Sayonara. It's history.
"Before the game," Lightning center Steven Stamkos said, "we had that silent confidence."
The silent confidence became a crack of thunder midway through the first period, when Stamkos jumped Bruins center Brad Marchand and looked like a deranged lion tackling a Gazelle. Fifty-seven seconds later, the Lightning turned a 1-all tie into a two-goal cushion, thanks to scores from winger J.T. Brown and defenseman Anton Stralman.
The rest was icing. Defenseman Jason Garrison and winger Ondrej Palat added goals in the second and third periods, but the Bruins lost their bite long before then. With less than five minutes left, some starved fans in the top rows began chanting, "Na na na naaaa, hey hey, goodbye!" Others screamed, "This is our house!" Even the video board operators had some fun by mocking Bruins fans who streamed for the exits.
All this was revealing of pent-up frustration. All this was a long time coming.
Tampa Bay had served as Boston's chew toy since the Lightning's last victory in the series, on March 13, 2012. Tampa Bay has gone through so much change since then -- Guy Boucher's firing and Cooper's hiring, Vinny Lecavalier's departure and Marty St. Louis being tapped as captain, St. Louis' trade to the New York Rangers and Stamkos' entry into a different phase of his career as part of the new Lightning -- but the Bruins' mastery had stayed constant through it all.
So the occasion Sunday was more than a flip of the script. Tampa Bay flat-out rewrote the freaking thing. Vaunted goaltender Tuukka Rask was pulled in the second period after allowing four goals. The big, bad Bruins, known for their bruising style, were punched back more often, with the Lightning's captain serving as the meanest brass knuckles of all.

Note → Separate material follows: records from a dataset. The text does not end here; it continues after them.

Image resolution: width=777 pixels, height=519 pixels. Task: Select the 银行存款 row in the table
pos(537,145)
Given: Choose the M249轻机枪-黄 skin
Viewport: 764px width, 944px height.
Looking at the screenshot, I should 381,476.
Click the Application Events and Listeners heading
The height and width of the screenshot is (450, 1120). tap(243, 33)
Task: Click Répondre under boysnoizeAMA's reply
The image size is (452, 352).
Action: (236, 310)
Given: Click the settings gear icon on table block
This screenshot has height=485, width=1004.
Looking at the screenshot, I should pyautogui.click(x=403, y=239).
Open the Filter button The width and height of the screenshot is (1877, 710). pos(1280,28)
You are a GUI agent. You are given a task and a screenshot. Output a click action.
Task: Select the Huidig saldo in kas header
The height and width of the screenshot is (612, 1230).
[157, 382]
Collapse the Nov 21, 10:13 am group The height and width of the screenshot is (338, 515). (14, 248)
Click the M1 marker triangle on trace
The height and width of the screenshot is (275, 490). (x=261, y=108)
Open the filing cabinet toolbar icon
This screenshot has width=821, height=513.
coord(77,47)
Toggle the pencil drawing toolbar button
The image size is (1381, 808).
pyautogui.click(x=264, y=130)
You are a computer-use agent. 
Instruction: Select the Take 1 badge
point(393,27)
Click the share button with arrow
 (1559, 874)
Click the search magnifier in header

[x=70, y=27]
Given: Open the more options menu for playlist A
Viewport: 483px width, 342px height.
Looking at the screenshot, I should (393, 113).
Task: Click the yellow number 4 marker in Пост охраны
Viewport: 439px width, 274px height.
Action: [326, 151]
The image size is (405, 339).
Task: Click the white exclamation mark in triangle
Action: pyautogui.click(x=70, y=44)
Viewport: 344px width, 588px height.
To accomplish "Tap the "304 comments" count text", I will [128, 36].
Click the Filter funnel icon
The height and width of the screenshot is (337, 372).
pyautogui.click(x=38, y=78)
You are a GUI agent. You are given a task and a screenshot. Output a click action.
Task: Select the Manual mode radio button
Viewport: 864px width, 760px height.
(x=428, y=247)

"The whole building got going really well," Stralman said of the reaction after Stamkos' fight. "After that, our game really took off.
"It seems like I've been with a few teams, and it's always one team that has some kind of winning streak on you, and it's always nice to break them. Obviously, it feels good."
There will be time to look forward in the coming weeks, but Sunday's story was about what was left behind. This was a key step for a young team trying to reinvent itself on the fly, for a group attempting to shed the dreaded "finesse" label and show that it can swing elbows with the most physical teams that the NHL can offer.
Mission accomplished on Sunday.
Before this season, and even throughout a majority of the current campaign, there were legitimate doubts that Tampa Bay could do so. Now, it's a different story.
It's too early to tell if the Lightning will continue a biting brand of play in the postseason, but they should enter with no fear. Cooper called the men under him "team tough," and that tag seems appropriate for a group that has clawed within two points of the Montreal Canadiens for the Atlantic Division lead.
Beating the Bruins was a mental hurdle for the Lightning to overcome in a chase for postseason positioning, but the physical prowess displayed in the blowout was the most impressive development. Topping Boston was good for their mind, but bludgeoning a rival on the ice was best for their soul.
"We may not have the toughest, biggest strongest team," Stamkos said, "but we have guys who compete, and we have some guys who are willing to mix it up."
They did more than mix it up Sunday. They chased ghosts.
Ding, dong, the losing streak to the Bruins is gone, the torment drowned in the final horn that bellowed throughout the arena and in the piercing roar that flooded each crevice, an old source of frustration vanquished in the most satisfying and fulfilling of ways.